Abstract:
The first part of this report is an univariate Analysis of time series data of the Southern Oscillation Index. The analysis was done in both the time domain and the frequency domain. The nature of the phenomena is such that it seems to suggest that prediction of the future will very definitely be linked to the past. Examination of the autocorrelation function and the partial auto correlation function proved that this was very definitely true. Analysis in the time domain gave some useful results and it was
possible to come up with an AR(4) model.
Frequency domain analysis was not as useful since it was not possible to find constant amplitudes and phase values at the dominant frequencies. However Spectral Analysis was useful in determining the periodicity of the data, and this was found to be very close to the periodicity of the El-Nino phenomena to which the Southern Oscillation is reputed to be very closely linked.

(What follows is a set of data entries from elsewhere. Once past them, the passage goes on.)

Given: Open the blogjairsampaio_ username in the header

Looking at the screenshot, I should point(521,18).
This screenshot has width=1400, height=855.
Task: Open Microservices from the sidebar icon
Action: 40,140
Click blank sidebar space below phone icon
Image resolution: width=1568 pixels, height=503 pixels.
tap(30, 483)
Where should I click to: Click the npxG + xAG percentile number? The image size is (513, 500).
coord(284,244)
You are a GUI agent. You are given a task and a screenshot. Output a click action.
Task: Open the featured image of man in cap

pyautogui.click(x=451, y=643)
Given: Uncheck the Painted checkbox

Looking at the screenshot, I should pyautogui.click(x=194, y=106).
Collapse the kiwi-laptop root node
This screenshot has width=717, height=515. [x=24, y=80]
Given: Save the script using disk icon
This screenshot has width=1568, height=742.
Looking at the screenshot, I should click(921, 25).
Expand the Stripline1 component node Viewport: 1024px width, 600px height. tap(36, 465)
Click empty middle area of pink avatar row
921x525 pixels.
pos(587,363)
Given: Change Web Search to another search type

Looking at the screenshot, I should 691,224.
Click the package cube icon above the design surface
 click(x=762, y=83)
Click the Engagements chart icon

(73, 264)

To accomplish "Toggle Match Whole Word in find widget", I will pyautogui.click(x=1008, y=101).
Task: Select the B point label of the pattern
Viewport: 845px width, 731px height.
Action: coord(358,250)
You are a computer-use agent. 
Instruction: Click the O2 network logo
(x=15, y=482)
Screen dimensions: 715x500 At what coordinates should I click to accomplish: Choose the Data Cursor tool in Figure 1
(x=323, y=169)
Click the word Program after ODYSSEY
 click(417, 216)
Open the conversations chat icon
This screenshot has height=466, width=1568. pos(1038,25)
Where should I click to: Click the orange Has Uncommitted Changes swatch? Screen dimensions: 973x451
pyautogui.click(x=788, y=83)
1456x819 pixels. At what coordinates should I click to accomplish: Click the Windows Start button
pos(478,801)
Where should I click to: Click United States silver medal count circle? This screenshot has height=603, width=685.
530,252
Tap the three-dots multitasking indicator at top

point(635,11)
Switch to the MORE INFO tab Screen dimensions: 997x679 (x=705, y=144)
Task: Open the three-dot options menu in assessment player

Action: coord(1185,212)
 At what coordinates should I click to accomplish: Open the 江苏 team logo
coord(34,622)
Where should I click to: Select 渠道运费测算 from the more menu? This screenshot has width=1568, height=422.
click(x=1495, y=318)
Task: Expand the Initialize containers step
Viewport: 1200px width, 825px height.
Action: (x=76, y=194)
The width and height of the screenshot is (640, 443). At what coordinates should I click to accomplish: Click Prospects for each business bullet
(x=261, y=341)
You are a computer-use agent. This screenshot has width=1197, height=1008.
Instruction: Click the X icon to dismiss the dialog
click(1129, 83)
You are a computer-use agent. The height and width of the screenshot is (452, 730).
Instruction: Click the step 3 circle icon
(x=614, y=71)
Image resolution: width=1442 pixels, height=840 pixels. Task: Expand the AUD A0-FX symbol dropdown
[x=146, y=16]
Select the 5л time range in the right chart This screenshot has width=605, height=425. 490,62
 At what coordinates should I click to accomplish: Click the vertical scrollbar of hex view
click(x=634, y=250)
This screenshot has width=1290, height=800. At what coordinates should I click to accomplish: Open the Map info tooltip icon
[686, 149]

The analysis was done mainly using Splus, a very convenient statistical package.
The second part of this report 1S a bivariate analysis of time series data, comprising of the above mentioned SOl series, and a series of Sea Surface Temperature (SST) data. Again the analysis was done in both the time and frequency domains. In the time domain it was attempted to fit an ARMAX model. It was possible to come up with a model comprising of three SOl terms and four moving average (MA) terms. The model provided reasonable fit, but it was not completely satisfactory. Frequency domain analysis provided some interesting results even though a definite predictor model was not obtained. Analysis of the phase, gain and coherency plots' together with an analysis of the auto spectra lead to a conclusion that a definite correlation between the two series existed. The significant frequencies at which such correlation was found corresponded to the recurrence interval range of the EL-Nino phenomena.